◆ TASK OBJECTIVE: Please write out the part of the data below that opens with the line containing "This screenshot has height=621, width=1024." and closes with the line containing "(812, 282).", keeping both end lines and changing nothing.

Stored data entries
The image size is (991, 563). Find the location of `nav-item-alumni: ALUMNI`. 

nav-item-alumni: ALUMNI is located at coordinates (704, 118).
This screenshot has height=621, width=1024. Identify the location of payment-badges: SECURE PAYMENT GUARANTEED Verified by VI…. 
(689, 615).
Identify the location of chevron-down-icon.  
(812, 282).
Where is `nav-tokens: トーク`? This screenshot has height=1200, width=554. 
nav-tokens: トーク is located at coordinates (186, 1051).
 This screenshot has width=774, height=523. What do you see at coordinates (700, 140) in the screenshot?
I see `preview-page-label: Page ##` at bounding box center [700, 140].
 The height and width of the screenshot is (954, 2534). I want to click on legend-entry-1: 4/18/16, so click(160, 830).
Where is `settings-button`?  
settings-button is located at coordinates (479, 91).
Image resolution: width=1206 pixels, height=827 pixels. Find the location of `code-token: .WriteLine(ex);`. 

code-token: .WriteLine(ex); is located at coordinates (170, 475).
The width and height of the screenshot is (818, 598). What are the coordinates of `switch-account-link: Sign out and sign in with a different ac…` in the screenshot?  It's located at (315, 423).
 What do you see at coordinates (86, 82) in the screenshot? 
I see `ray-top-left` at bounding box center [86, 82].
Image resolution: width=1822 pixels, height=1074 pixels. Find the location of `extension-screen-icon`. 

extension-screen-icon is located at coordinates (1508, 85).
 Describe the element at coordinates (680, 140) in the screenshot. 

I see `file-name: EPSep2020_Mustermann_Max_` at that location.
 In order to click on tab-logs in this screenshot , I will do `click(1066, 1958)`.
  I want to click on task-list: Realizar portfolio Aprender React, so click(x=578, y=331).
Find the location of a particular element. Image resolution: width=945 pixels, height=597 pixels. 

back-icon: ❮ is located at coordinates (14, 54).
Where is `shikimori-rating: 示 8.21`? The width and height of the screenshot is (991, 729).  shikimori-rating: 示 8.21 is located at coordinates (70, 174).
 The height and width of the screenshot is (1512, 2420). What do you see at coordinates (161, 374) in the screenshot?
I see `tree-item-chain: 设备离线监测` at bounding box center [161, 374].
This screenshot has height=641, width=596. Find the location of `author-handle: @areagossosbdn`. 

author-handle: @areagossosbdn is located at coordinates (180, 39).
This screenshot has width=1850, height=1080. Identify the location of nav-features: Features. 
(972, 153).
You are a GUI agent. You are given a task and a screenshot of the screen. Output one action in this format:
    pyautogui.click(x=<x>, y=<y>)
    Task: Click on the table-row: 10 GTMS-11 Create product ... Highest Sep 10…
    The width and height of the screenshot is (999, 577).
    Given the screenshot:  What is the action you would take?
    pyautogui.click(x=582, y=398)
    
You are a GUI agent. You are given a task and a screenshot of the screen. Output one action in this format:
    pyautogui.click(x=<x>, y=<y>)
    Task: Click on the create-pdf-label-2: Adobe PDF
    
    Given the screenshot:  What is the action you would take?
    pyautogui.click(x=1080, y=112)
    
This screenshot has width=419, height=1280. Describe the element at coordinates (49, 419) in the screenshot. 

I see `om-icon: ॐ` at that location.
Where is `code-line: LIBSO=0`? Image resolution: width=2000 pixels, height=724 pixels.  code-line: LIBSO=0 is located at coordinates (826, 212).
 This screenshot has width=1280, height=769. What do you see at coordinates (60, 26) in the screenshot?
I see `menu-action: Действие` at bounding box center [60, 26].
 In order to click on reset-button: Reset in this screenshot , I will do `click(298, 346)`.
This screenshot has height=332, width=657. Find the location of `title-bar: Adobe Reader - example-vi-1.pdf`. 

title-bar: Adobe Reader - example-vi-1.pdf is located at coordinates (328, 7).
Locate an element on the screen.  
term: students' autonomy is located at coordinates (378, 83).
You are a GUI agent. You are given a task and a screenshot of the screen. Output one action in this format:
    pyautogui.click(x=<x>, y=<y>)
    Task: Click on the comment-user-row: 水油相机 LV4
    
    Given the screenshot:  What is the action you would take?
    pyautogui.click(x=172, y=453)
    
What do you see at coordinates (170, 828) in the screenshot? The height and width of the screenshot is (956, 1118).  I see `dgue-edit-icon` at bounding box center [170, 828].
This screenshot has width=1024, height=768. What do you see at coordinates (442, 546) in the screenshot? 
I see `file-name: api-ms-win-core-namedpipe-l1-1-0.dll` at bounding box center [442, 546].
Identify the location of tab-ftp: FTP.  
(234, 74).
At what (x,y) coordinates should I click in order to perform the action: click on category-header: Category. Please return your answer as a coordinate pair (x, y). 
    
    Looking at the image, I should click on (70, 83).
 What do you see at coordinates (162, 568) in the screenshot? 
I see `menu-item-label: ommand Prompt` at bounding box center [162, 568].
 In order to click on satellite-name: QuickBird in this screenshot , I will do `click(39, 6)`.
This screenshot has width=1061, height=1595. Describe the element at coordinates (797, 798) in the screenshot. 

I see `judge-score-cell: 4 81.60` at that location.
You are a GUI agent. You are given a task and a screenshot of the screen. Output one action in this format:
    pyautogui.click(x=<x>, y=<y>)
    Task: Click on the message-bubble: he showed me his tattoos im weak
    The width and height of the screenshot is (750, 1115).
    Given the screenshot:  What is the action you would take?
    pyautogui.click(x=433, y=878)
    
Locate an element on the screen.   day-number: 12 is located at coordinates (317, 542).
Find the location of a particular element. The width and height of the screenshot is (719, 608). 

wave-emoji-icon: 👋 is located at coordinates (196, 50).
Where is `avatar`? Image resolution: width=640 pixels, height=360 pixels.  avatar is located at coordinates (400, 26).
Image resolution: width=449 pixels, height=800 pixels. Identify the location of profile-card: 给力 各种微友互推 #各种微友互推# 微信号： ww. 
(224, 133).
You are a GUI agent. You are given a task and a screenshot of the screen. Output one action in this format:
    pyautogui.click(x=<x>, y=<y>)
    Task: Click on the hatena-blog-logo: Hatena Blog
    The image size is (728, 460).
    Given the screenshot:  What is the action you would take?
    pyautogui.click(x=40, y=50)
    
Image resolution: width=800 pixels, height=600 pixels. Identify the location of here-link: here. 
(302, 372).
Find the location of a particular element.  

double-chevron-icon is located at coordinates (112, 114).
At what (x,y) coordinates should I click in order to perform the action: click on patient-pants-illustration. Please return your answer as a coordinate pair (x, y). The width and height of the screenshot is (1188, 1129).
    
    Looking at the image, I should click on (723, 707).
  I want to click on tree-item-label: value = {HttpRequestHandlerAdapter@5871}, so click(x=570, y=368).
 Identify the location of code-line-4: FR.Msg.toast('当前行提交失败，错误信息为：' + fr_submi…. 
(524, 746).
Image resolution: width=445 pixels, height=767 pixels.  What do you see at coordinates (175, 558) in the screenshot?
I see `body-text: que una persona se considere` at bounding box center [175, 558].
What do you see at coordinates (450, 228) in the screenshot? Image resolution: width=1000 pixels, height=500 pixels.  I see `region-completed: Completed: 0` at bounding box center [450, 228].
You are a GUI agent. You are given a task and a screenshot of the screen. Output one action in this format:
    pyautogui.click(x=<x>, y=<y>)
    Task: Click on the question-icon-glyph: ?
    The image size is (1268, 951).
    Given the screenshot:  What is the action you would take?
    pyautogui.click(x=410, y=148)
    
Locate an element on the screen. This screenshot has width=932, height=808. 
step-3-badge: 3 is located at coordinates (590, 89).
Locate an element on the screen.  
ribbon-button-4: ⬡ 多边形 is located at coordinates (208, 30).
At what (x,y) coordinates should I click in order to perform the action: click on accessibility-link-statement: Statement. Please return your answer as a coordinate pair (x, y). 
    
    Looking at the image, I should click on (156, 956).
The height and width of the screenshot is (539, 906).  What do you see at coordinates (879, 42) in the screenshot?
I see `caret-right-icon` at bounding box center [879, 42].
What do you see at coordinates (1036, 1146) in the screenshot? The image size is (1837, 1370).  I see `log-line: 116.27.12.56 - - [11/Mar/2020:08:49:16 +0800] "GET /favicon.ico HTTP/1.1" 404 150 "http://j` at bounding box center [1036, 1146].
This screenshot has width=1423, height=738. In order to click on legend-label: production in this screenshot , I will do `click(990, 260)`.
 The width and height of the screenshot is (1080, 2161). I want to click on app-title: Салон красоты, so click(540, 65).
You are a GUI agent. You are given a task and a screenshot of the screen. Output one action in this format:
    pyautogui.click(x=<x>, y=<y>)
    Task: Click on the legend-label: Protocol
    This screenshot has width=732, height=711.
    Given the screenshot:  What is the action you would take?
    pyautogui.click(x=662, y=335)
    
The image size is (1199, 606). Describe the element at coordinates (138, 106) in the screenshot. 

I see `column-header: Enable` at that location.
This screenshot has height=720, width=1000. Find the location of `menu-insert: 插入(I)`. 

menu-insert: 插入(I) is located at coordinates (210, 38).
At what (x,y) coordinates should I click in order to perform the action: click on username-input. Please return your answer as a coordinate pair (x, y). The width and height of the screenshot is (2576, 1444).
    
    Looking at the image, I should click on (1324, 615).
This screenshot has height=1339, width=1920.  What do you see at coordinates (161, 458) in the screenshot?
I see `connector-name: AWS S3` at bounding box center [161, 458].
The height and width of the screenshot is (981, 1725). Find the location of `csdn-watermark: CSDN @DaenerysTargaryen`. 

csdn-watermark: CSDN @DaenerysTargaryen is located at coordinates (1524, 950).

◆ WORKED SOLUTION:
This screenshot has height=621, width=1024. Identify the location of payment-badges: SECURE PAYMENT GUARANTEED Verified by VI…. 
(689, 615).
Identify the location of chevron-down-icon.  
(812, 282).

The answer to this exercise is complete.